**TASK STATEMENT**
With all pictures omitted, return verbatim the lines from the beginning of the records below through the line containing "[Open app menu] (160, 23)".

**TASK DATA**
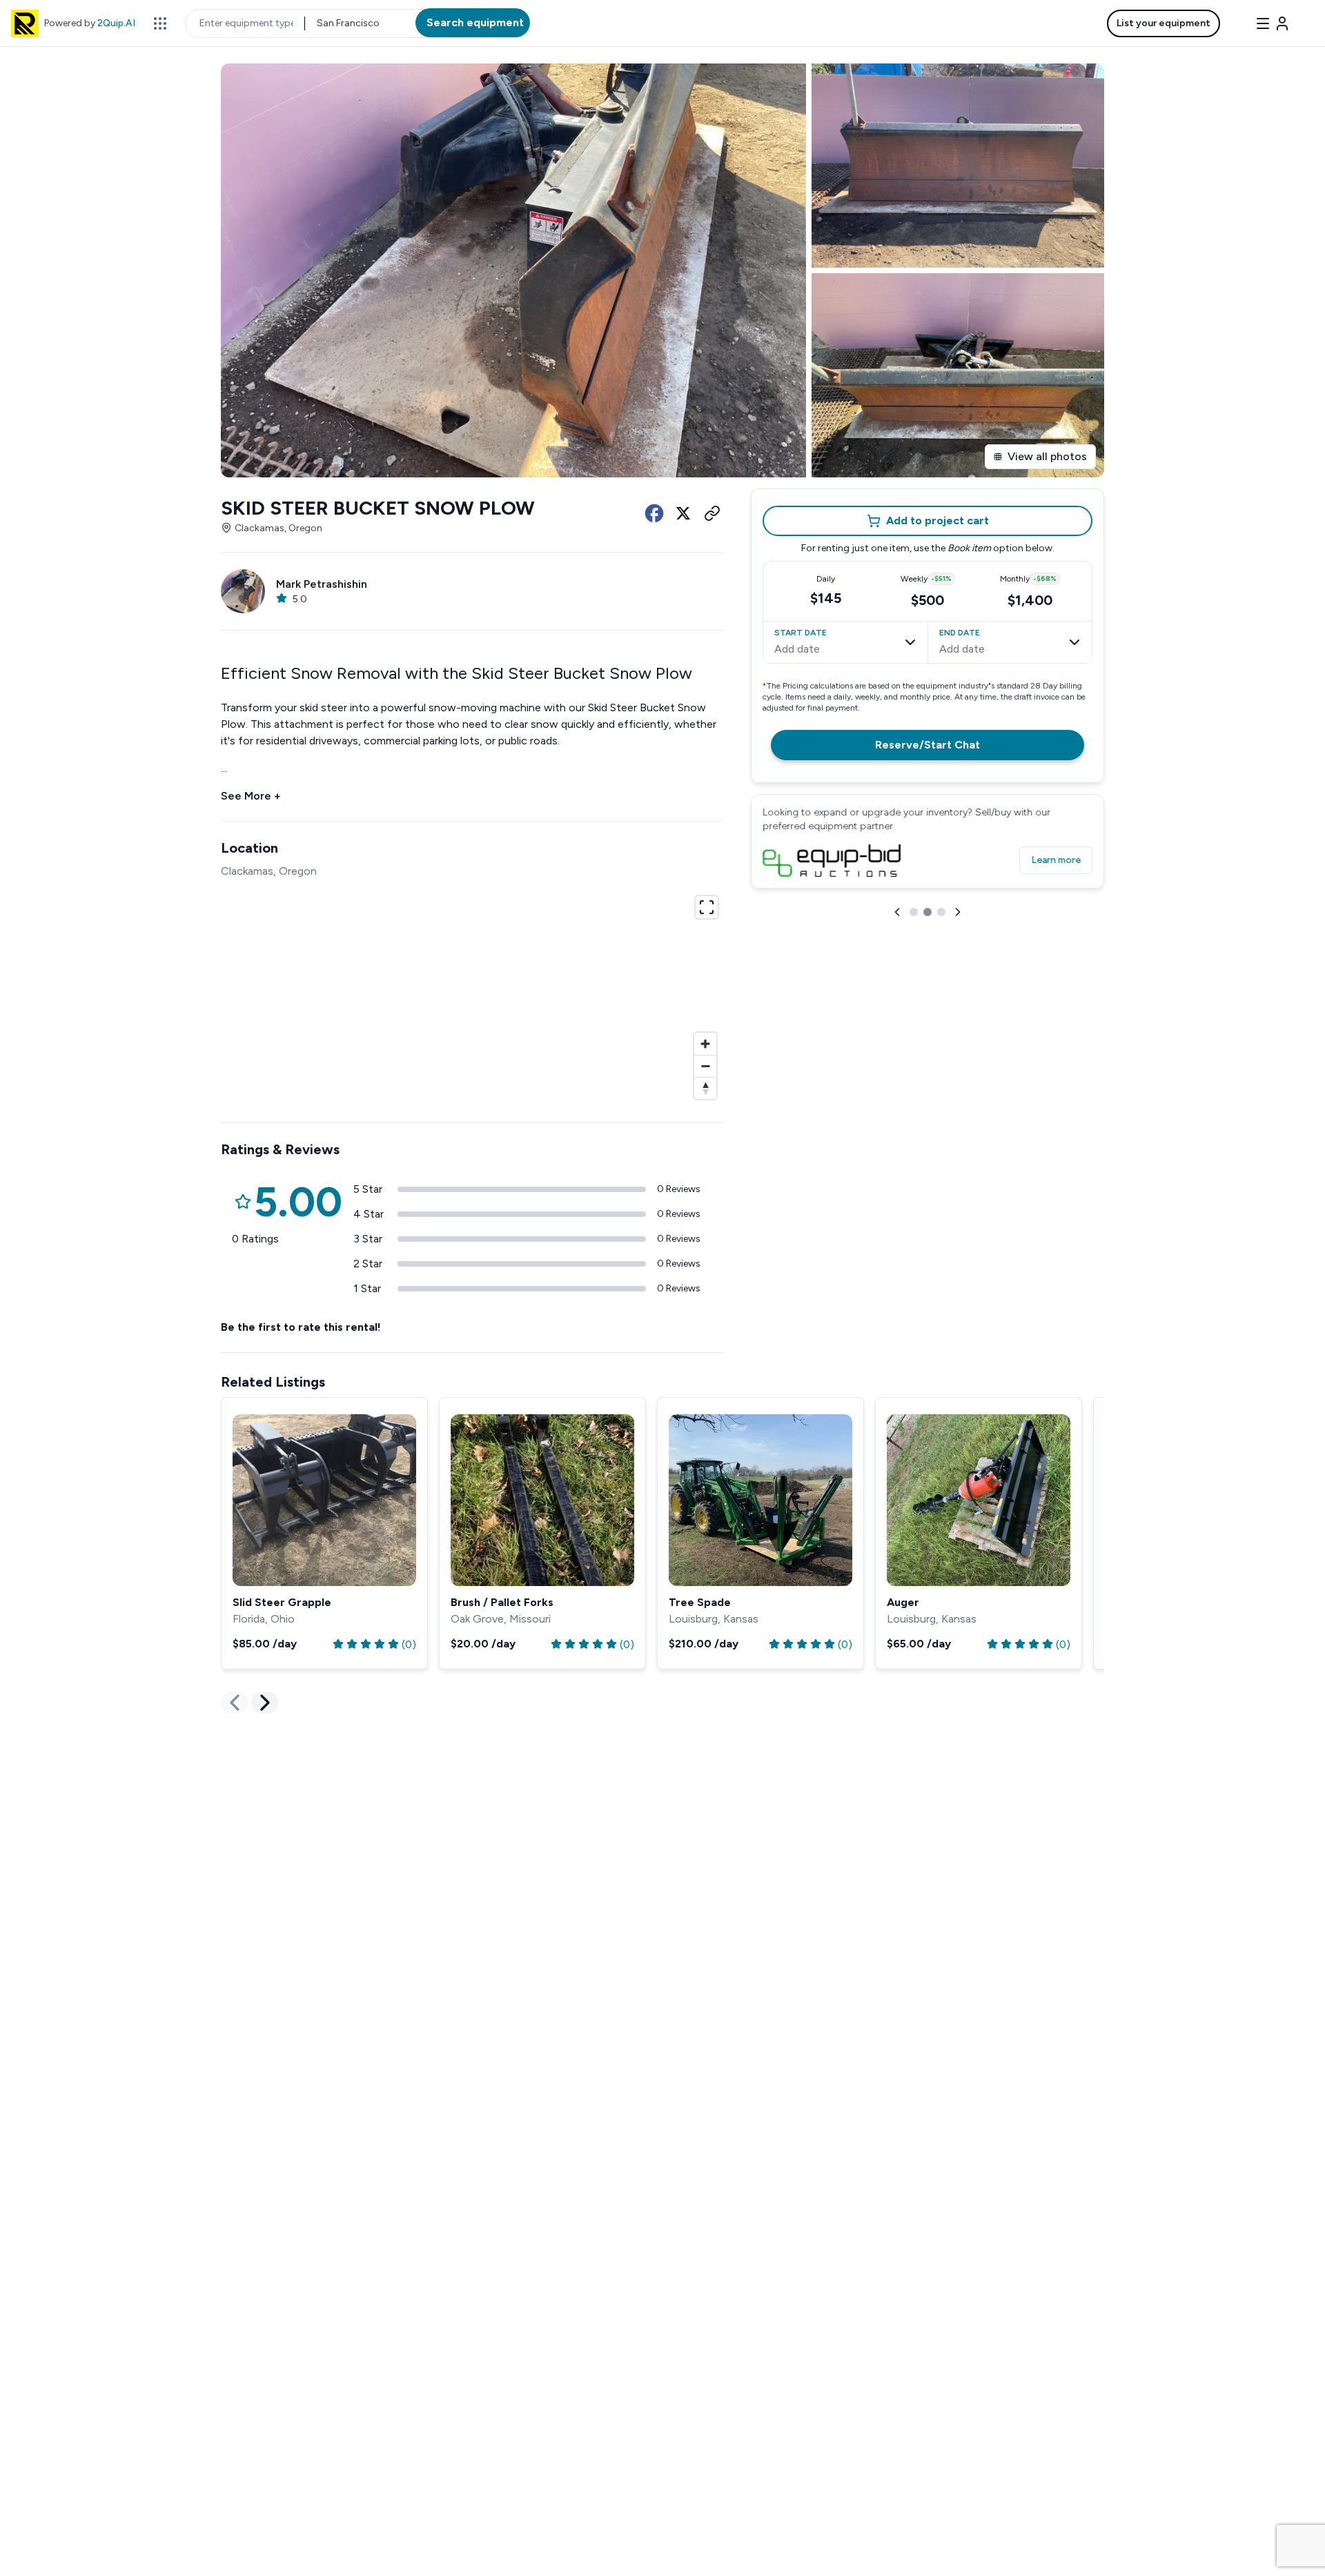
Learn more (1056, 860)
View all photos (1047, 456)
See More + (251, 795)
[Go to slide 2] (927, 912)
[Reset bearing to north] (705, 1088)
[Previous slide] (897, 912)
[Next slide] (958, 912)
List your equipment (1163, 23)
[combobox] (318, 23)
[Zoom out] (705, 1066)
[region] (472, 995)
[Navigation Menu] (1272, 23)
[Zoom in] (705, 1044)
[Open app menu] (160, 23)
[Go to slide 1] (914, 912)
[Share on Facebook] (654, 513)
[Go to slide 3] (941, 912)
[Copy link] (712, 513)
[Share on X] (683, 513)
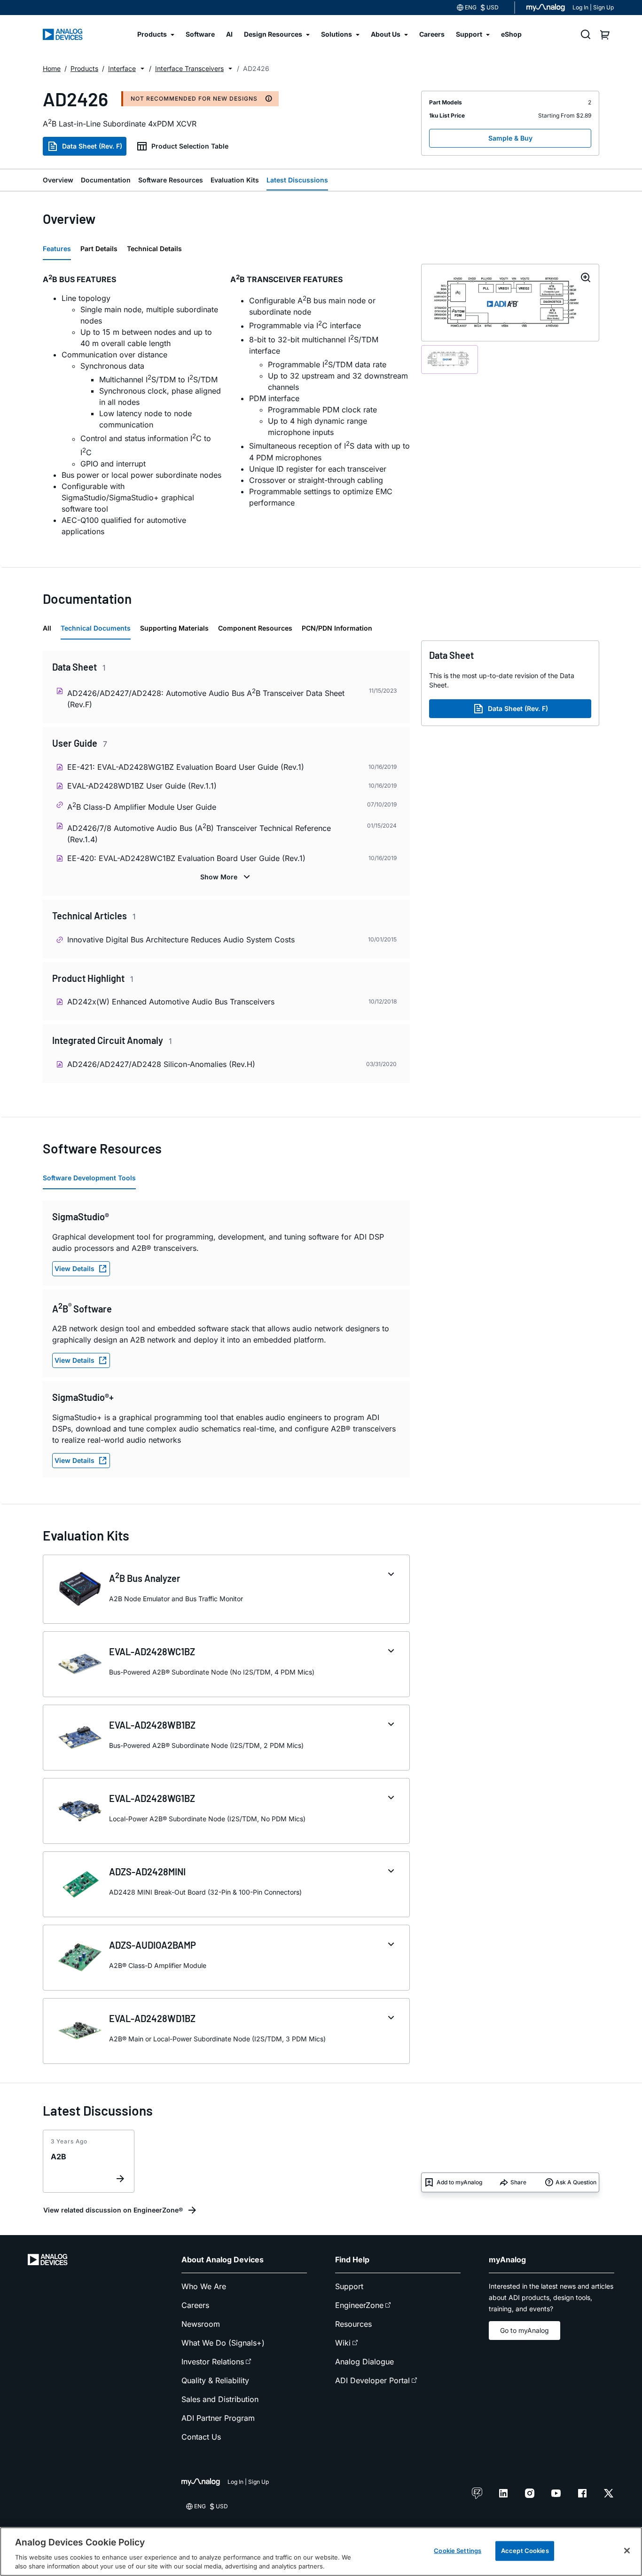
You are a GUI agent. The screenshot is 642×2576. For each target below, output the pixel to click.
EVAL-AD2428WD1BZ (152, 2018)
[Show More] (226, 877)
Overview (58, 180)
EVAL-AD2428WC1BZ (152, 1651)
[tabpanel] (226, 408)
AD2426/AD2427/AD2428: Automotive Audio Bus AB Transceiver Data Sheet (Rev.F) (205, 698)
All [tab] (47, 628)
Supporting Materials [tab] (174, 628)
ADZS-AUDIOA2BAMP (152, 1945)
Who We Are (203, 2286)
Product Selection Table (189, 146)
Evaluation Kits (235, 180)
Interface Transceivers (189, 68)
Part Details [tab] (98, 249)
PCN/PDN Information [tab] (337, 628)
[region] (321, 2551)
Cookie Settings (457, 2550)
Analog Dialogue (364, 2361)
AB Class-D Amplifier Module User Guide (141, 806)
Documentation (106, 180)
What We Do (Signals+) (223, 2342)
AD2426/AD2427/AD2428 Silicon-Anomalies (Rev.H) (161, 1064)
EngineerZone (359, 2305)
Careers (195, 2305)
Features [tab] (57, 249)
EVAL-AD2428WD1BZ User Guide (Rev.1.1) (142, 785)
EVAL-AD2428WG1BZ (152, 1798)
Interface (122, 68)
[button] (142, 68)
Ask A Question (576, 2182)
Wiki (343, 2342)
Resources (353, 2324)
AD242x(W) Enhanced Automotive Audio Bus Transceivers (170, 1001)
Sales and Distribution (219, 2399)
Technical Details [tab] (154, 249)
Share (518, 2182)
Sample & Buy (510, 138)
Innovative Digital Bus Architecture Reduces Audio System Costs (181, 939)
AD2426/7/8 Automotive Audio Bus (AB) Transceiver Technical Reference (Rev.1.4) (199, 833)
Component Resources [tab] (255, 628)
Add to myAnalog (459, 2182)
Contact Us (201, 2437)
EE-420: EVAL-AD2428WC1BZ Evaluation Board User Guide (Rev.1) (186, 858)
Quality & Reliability (215, 2380)
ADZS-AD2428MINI (147, 1871)
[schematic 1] (449, 359)
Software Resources (170, 180)
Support (349, 2286)
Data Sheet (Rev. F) (92, 146)
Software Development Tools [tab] (89, 1178)
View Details (74, 1268)
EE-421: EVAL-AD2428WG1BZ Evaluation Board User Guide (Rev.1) (185, 767)
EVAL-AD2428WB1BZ (152, 1725)
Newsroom (200, 2324)
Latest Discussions (297, 180)
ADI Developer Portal (372, 2380)
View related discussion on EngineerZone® (113, 2210)
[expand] (391, 1574)
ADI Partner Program (218, 2418)
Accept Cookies (525, 2550)
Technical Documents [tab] (96, 628)
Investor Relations (212, 2361)
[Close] (627, 2550)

**RESULT**
Learn more (1056, 860)
View all photos (1047, 456)
See More + (251, 795)
[Go to slide 2] (927, 912)
[Reset bearing to north] (705, 1088)
[Previous slide] (897, 912)
[Next slide] (958, 912)
List your equipment (1163, 23)
[combobox] (318, 23)
[Zoom out] (705, 1066)
[region] (472, 995)
[Navigation Menu] (1272, 23)
[Zoom in] (705, 1044)
[Open app menu] (160, 23)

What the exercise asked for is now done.